拘縮は、長期臥床や麻痺、神経・筋疾患、整形外科的手術後などに伴って関節の可動域が制限され、日常生活動作(ADL)の低下を引き起こす原因となる病態です。特に高齢者や脳血管障害後の患者に多く見られ、治療とリハビリが重要な介入手段となります。本コラムでは、「拘縮」「治療」「リハビリ」というキーワードを軸に、部位別の罹患状況と最新の治療戦略、エビデンスに基づくリハビリ方法について解説します。
拘縮(contracture)は、筋肉・腱・靱帯・皮膚・関節包などの軟部組織の短縮または硬化により、関節の正常な可動範囲が制限される状態を指します。発症要因には以下のようなものがあります。
・長期臥床や不動化
・脳血管障害(脳梗塞・脳出血)
・外傷や手術後の瘢痕形成
・神経障害(末梢神経損傷など)
・筋ジストロフィーなどの筋疾患
これらの原因が複合して進行すると、可動域制限が固定化し、生活の質を著しく低下させます。
・肩関節の拘縮:肩関節は可動域が広いため、拘縮が生じやすく、肩関節周囲炎や脳卒中後の麻痺によるものが多く見られます。特に肩甲上腕関節における外転や屈曲制限が顕著です。
・肘関節・手関節の拘縮:上肢の神経損傷や長期ギプス固定後に発症しやすく、日常生活での整容・食事・更衣動作に影響を与えます。
・股関節の拘縮:長期間の臥床や大腿骨近位部骨折後の固定により発生しやすく、移動能力の低下に直結します。特に屈曲拘縮が多く報告されています。
・膝関節の拘縮:人工関節置換術後や骨折後の長期固定によって発症するケースが多く、歩行能力への影響が顕著です。
・足関節の拘縮:脳卒中後の尖足(足関節底屈位固定)や長期臥床によって起こり、立位や歩行の安定性を大きく損ないます。
拘縮に対する治療は、早期介入と多職種連携による継続的な評価が重要です。主な治療法には以下が含まれます。
・可動域訓練(ROM訓練):関節をゆっくりと動かすことで、軟部組織の柔軟性を維持・改善します。
・ストレッチ:筋・腱の持続的な伸張が有効で、毎日の実施が推奨されます。
・物理療法:温熱療法や超音波療法は、軟部組織の柔軟性向上に寄与します。
・装具療法:夜間装具やダイナミックスプリントを用いた持続的な牽引による関節の伸展保持。
・薬物療法:痙縮がある場合はボツリヌス毒素(ボツリヌス療法)や筋弛緩薬の併用が考慮されます。

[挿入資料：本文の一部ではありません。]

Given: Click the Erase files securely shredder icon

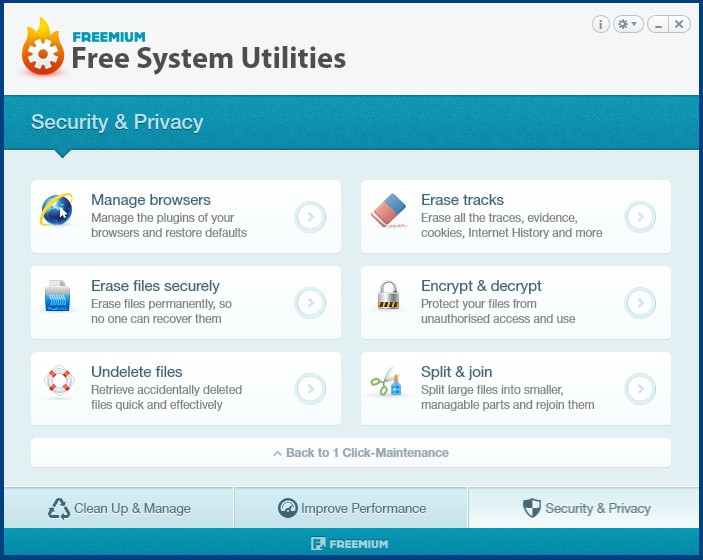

・手術療法:重度の拘縮や保存療法無効例には、腱延長術や関節授動術が検討されます。
拘縮の改善には、個別性の高いリハビリ計画と実践が求められます。リハビリでは、関節の他動的運動から始め、徐々に自動運動や筋力トレーニングに移行していきます。
・他動的運動(PROM):他者の介助で関節を動かし、関節構造の可動性を維持します。
・自動運動(AROM)・筋力トレーニング:筋活動を通じて拘縮予防と機能維持を図ります。
・日常生活動作訓練(ADL訓練):実生活に近い場面での訓練が、QOL向上につながります。
近年では、持続的な関節牽引装置(CPM)の使用や、リハビリ支援ロボットの導入により、効果的な拘縮治療が進められています。
拘縮は、早期に適切な治療とリハビリを行うことで、進行を防ぎ、生活機能を回復させることが可能です。医療従事者として、部位別の特性を理解し、根拠に基づいた治療戦略を実践することが、患者のADLとQOL向上に直結します。